Industry Magazine publishing/Internet information provider
Founded 1927
Founder William B. Ziff, Sr.
Bernard G. Davis
Headquarters New York City, USA
Key people
Vivek Shah (CEO), Steve Horowitz (COO)
Products Magazines, websites, podcasts, video podcasts
Revenue Increase$128.5 million (2013)
Number of employees
Parent j2 Global
Website www.ziffdavis.com

Ziff Davis LLC. (ZD) is an American publisher and Internet company. It was founded in 1927 in Chicago, USA, by William B. Ziff, Sr. and Bernard G. Davis.


Throughout most of Ziff Davis' history, it was a publisher of hobbyist magazines, often ones devoted to expensive, advertiser-rich hobbies such as cars, photography, and electronics. However, since 1980, Ziff Davis has primarily published computer and technology related magazines, and its growing number of websites, spun off from its magazines, have established Ziff Davis as an Internet information company.

Ziff Davis had several broadcasting properties, first in the mid-1970s, and later with its own technology network ZDTV, later renamed to TechTV, that was sold to Vulcan Ventures in 2001. Ziff Davis' magazine publishing and Internet operations offices are based in New York City, San Francisco, and Woburn (Massachusetts).

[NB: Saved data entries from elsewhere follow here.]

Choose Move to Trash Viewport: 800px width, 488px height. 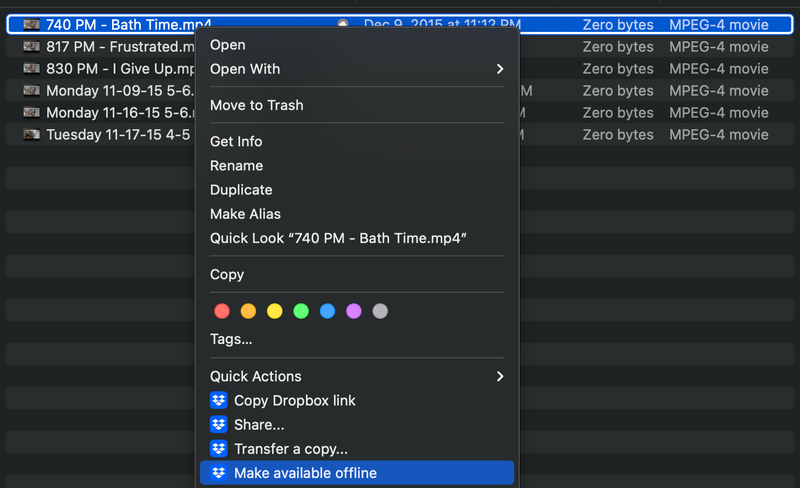256,105

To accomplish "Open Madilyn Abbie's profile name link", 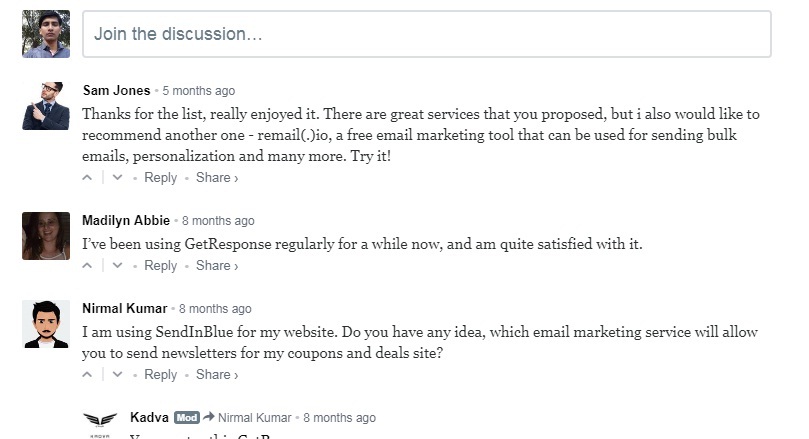I will pos(126,220).
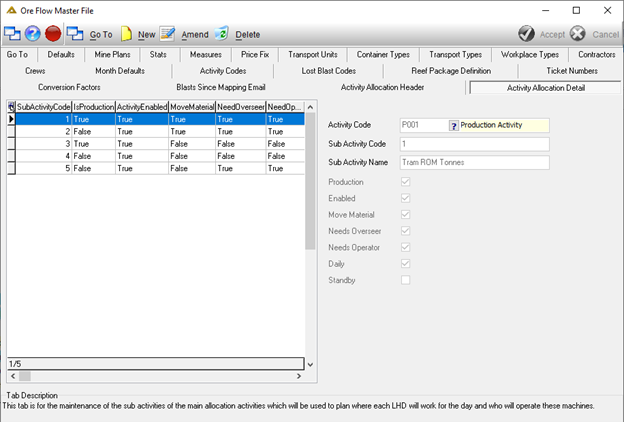This screenshot has width=624, height=422.
Task: Open the Lost Blast Codes tab
Action: [328, 71]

The company (Ziff Davis Media) announced that it had filed for Chapter 11 bankruptcy protection on March 5, 2008[1] and emerged, following a court supervised corporate restructuring in July 2009.[2]

On January 6, 2009, the company sold 1UP.com to UGO Entertainment, a division of Hearst Corporation and announced the January 2009 issue of the long-running Electronic Gaming Monthly magazine as the final one.[3]

Former Time Inc. executive Vivek Shah, with financial backing from Boston private equity firm Great Hill Partners, announced on June 4, 2010 the acquisition of Ziff Davis Inc. as the "first step in building a new digital media company that specializes in producing and distributing content for consumers making important buying decisions."[4]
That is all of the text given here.